Task description
Report how many lines contain the word "height" in the listing that follows. Give nothing besides the number.

Dataset records
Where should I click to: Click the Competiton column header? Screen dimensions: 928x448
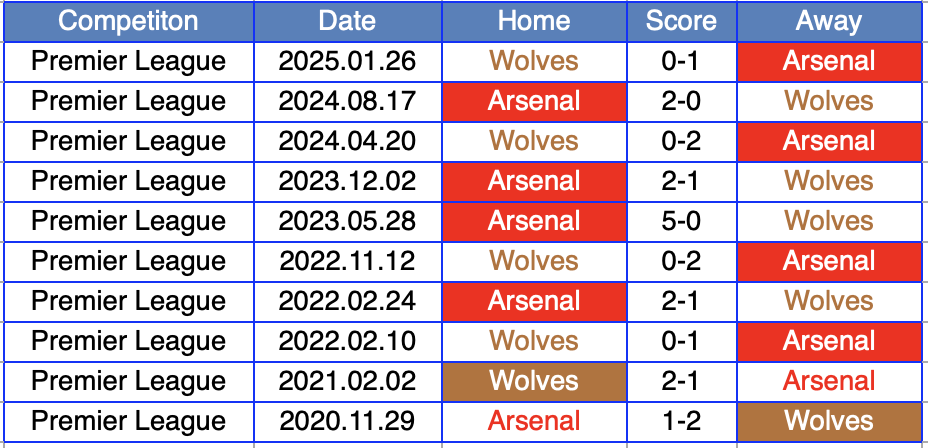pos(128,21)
--
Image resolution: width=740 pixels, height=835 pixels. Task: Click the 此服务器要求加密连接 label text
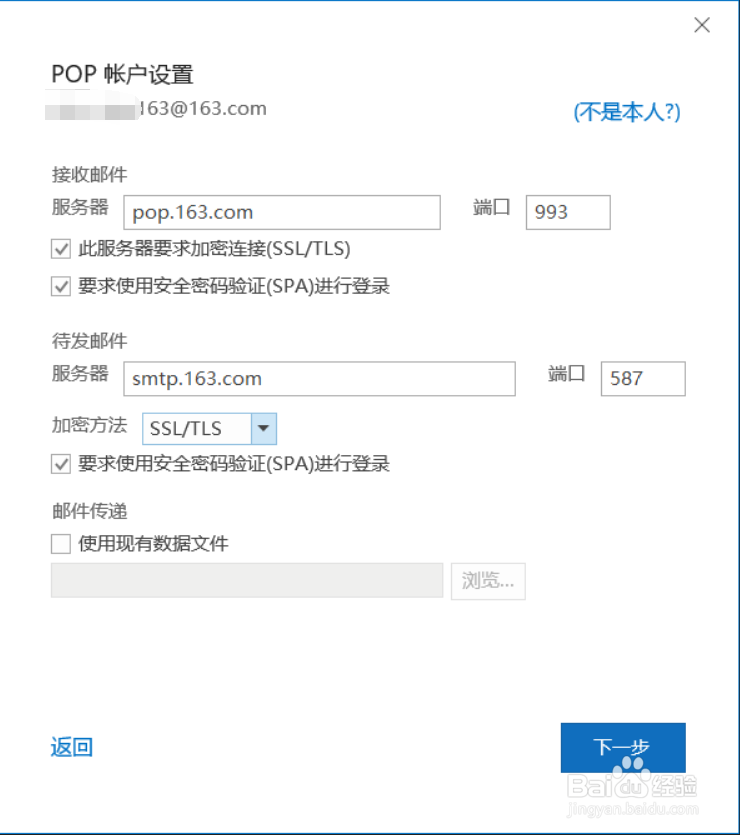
---
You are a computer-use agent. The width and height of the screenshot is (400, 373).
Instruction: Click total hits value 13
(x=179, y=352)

Result of this task
2